— WORKING DATA —
——————————

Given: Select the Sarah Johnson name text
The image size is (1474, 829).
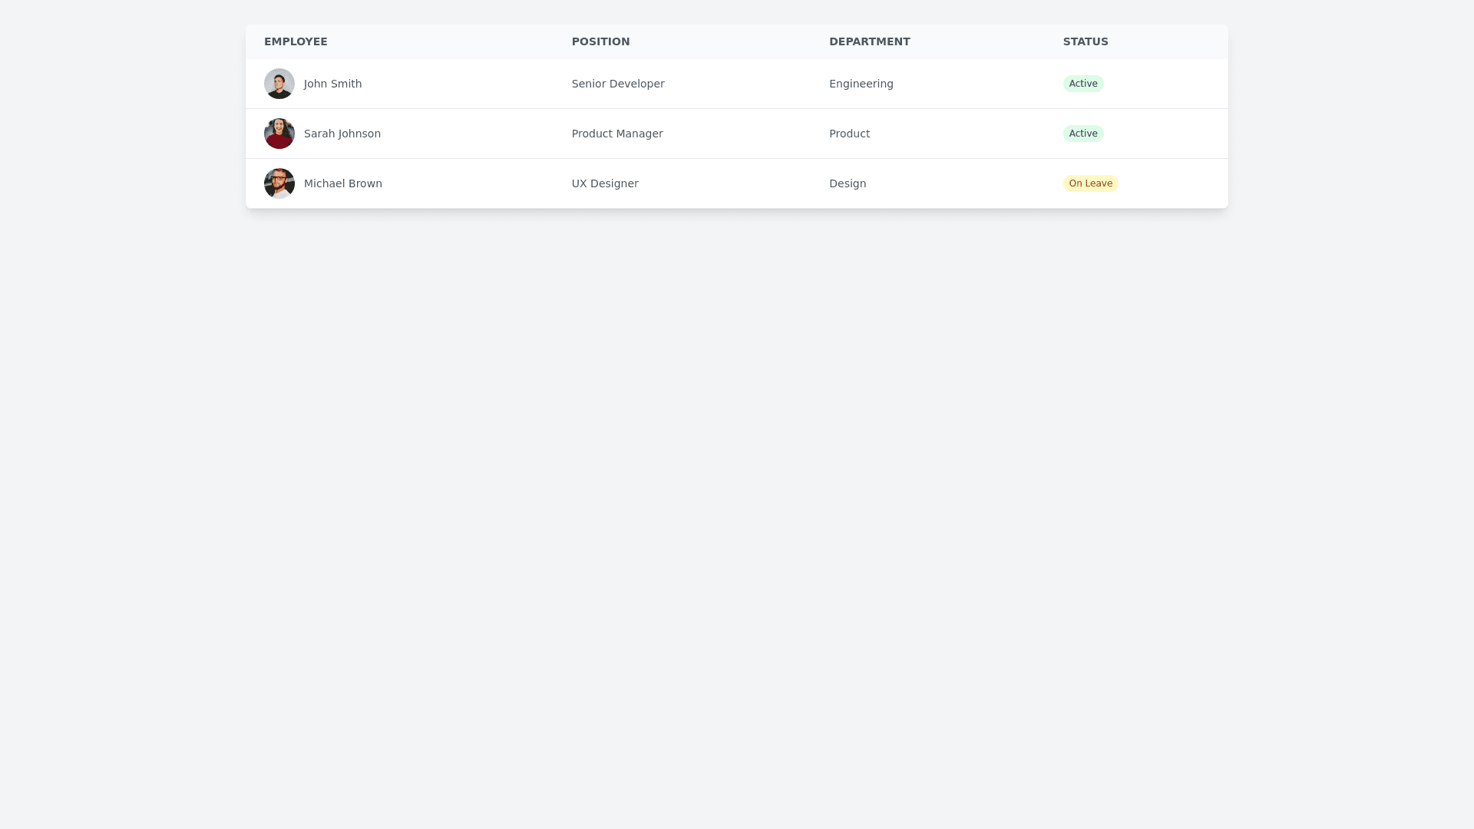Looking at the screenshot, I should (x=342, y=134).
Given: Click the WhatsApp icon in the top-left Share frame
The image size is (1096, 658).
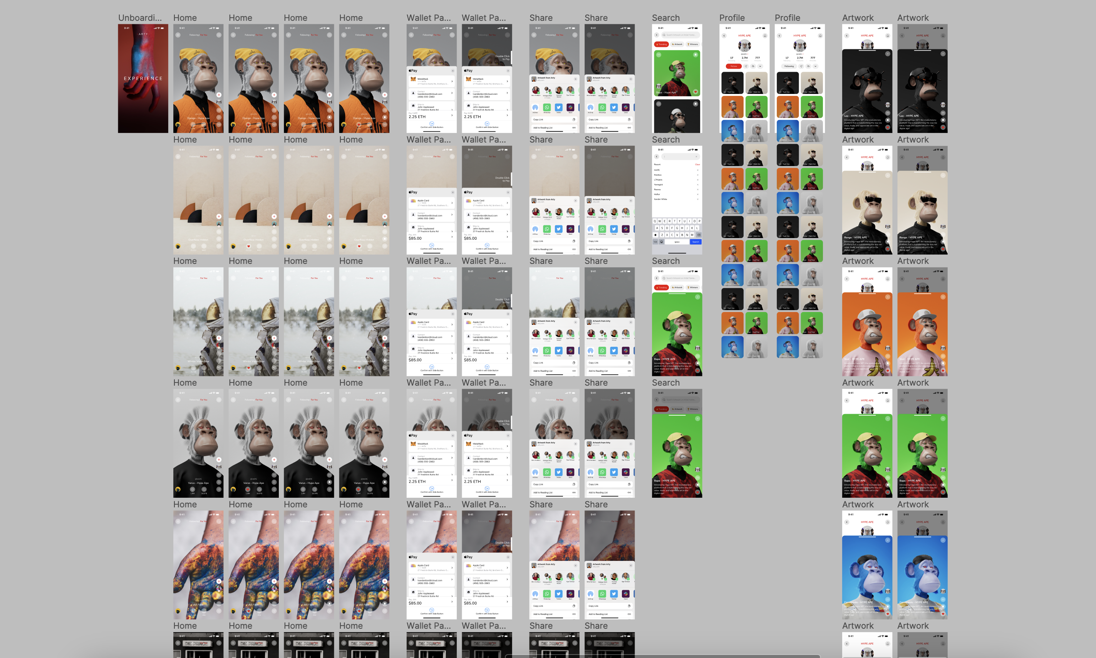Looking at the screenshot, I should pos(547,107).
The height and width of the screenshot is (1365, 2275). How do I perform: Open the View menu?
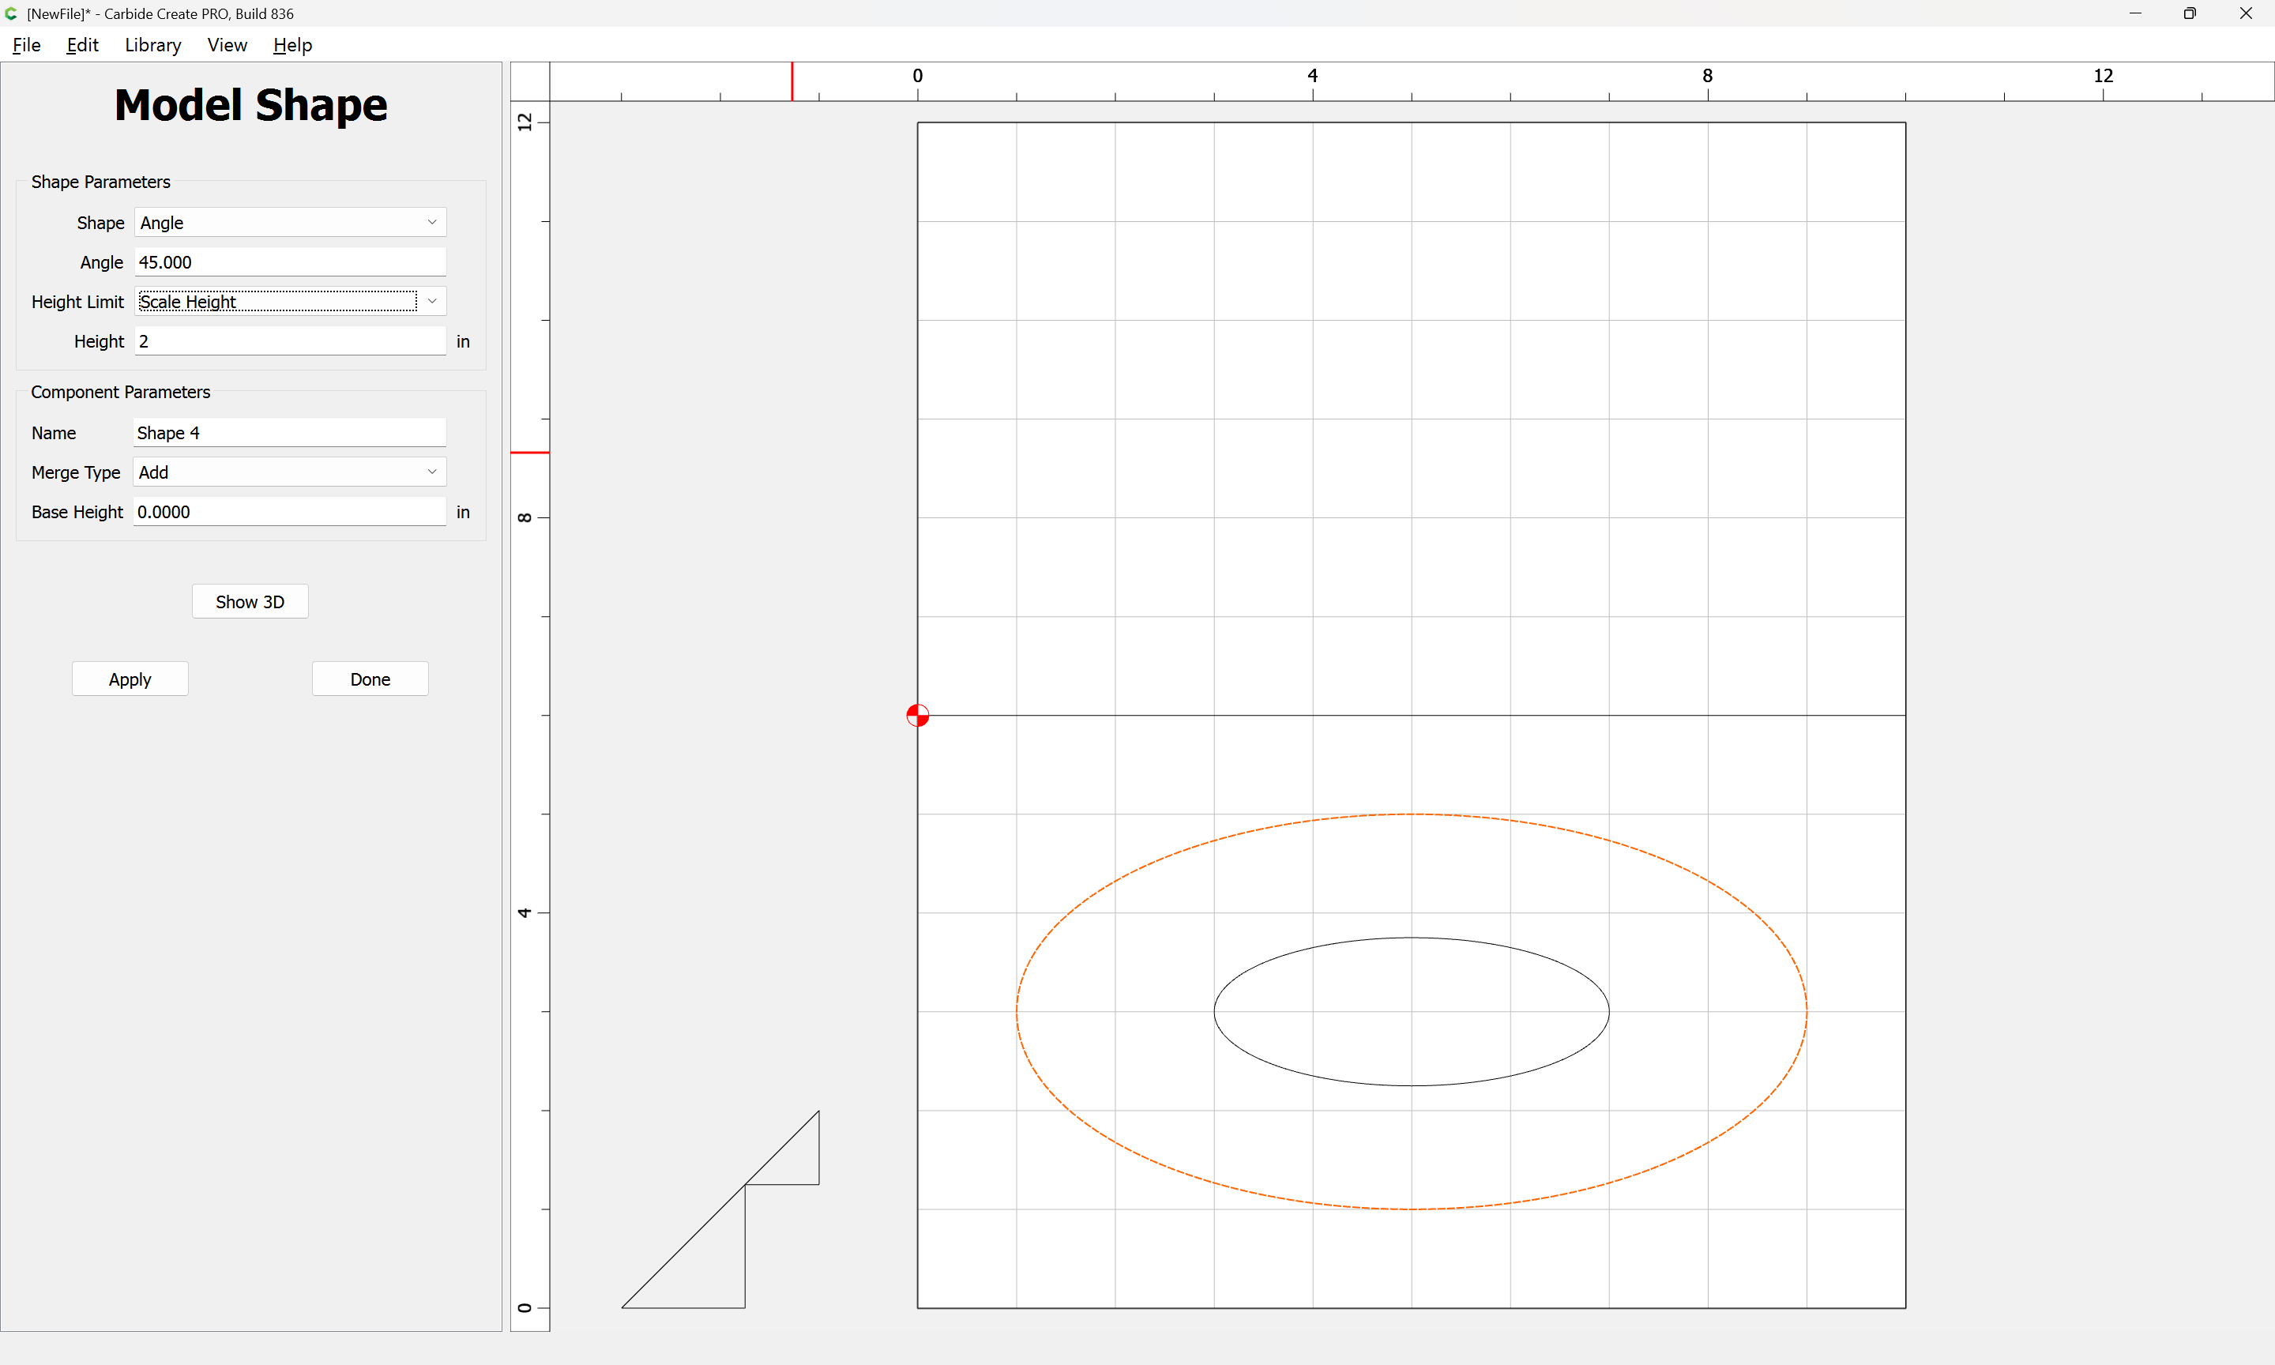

——————————

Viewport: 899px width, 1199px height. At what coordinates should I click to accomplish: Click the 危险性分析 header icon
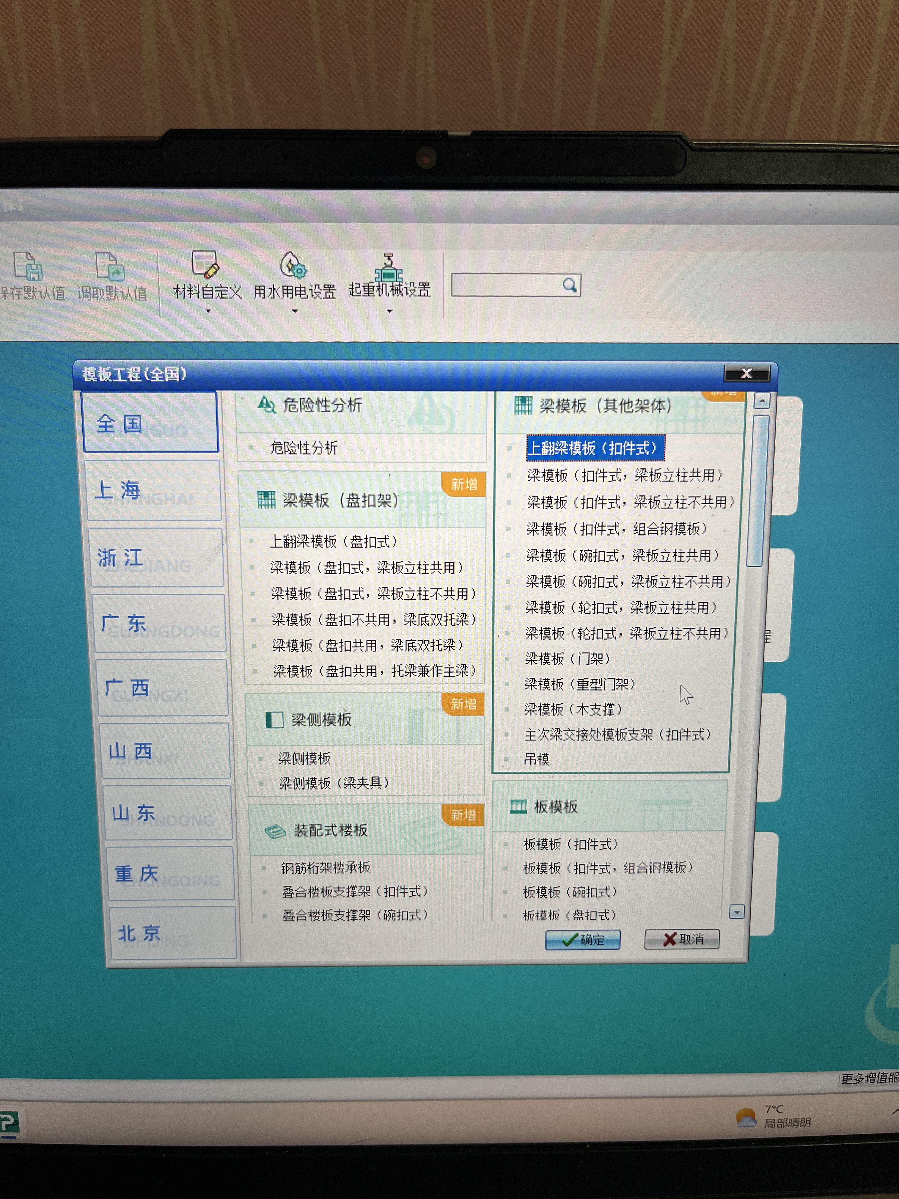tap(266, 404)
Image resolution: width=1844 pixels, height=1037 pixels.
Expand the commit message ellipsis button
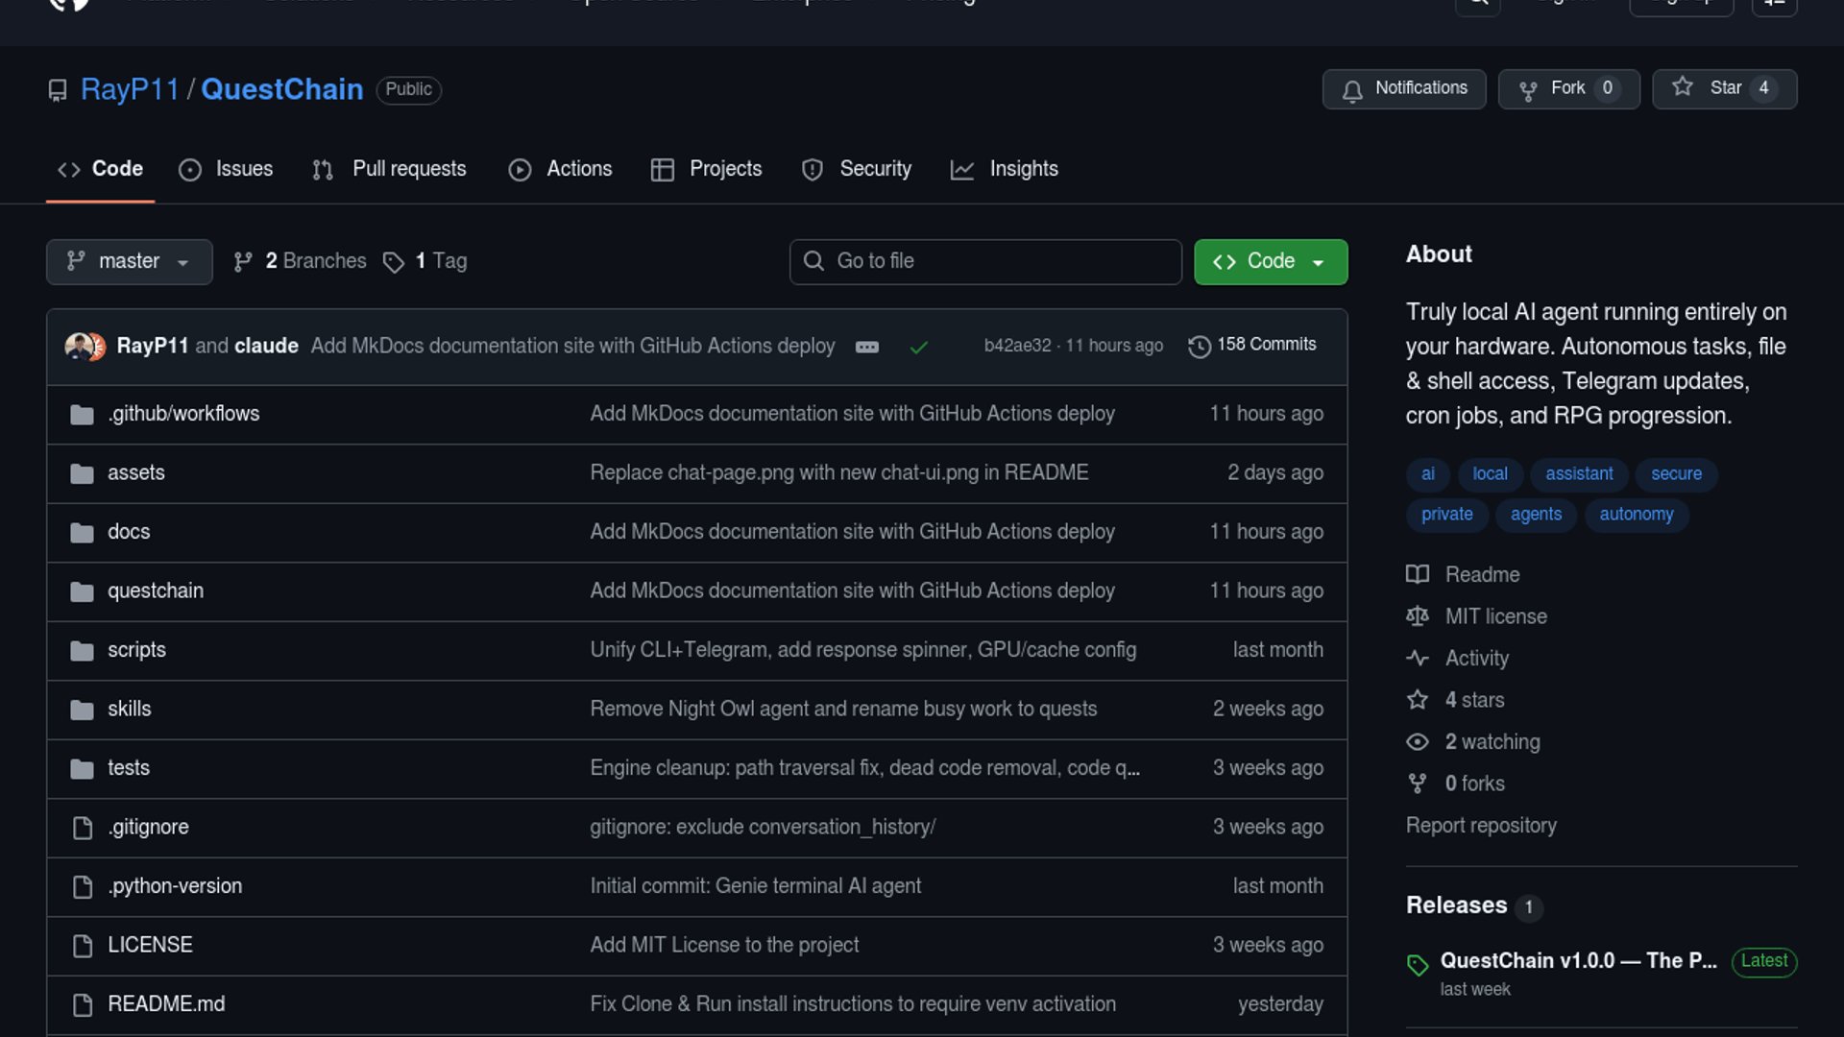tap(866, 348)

——————————

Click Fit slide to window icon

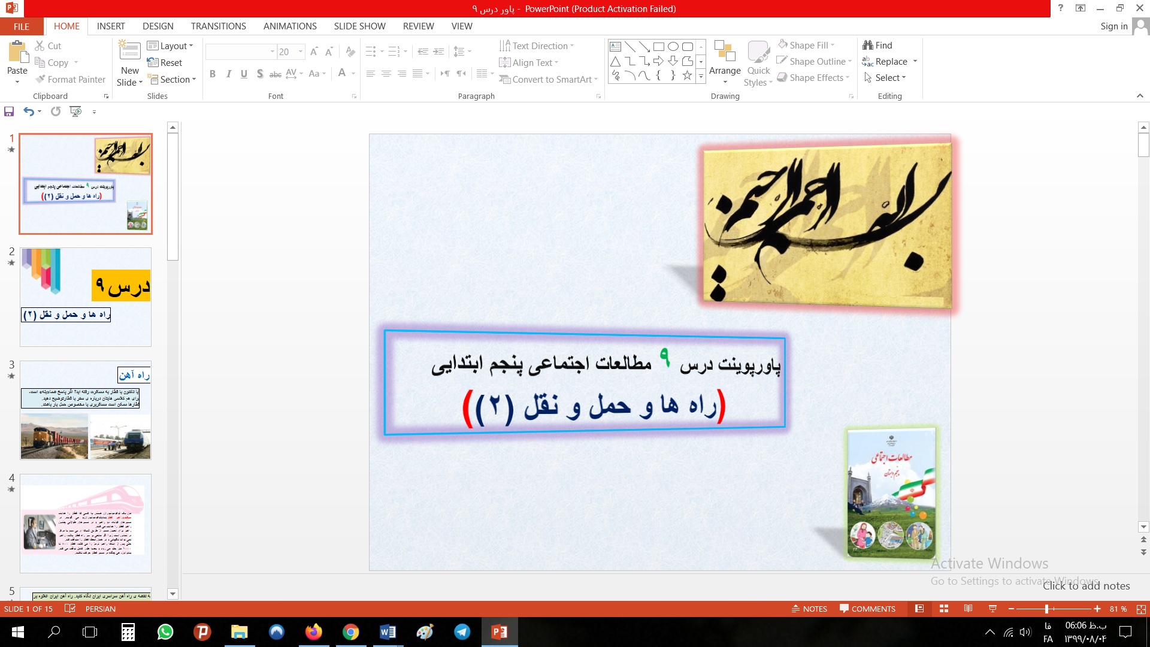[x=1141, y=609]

——————————

— EXERCISE DETAILS —
The lines you return should be those above that contain the word "Given", every one of them.

— TASK ANSWER —
Given: Select the Sarah Johnson name text
Given: Click the WhatsApp icon in the top-left Share frame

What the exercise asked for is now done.